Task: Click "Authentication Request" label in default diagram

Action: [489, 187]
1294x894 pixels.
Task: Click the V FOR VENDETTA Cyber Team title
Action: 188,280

******

EXERCISE GOAL: The entire set of records should be returned exactly.

TASK ANSWER:
Task: Click "Authentication Request" label in default diagram

Action: [489, 187]
1294x894 pixels.
Task: Click the V FOR VENDETTA Cyber Team title
Action: 188,280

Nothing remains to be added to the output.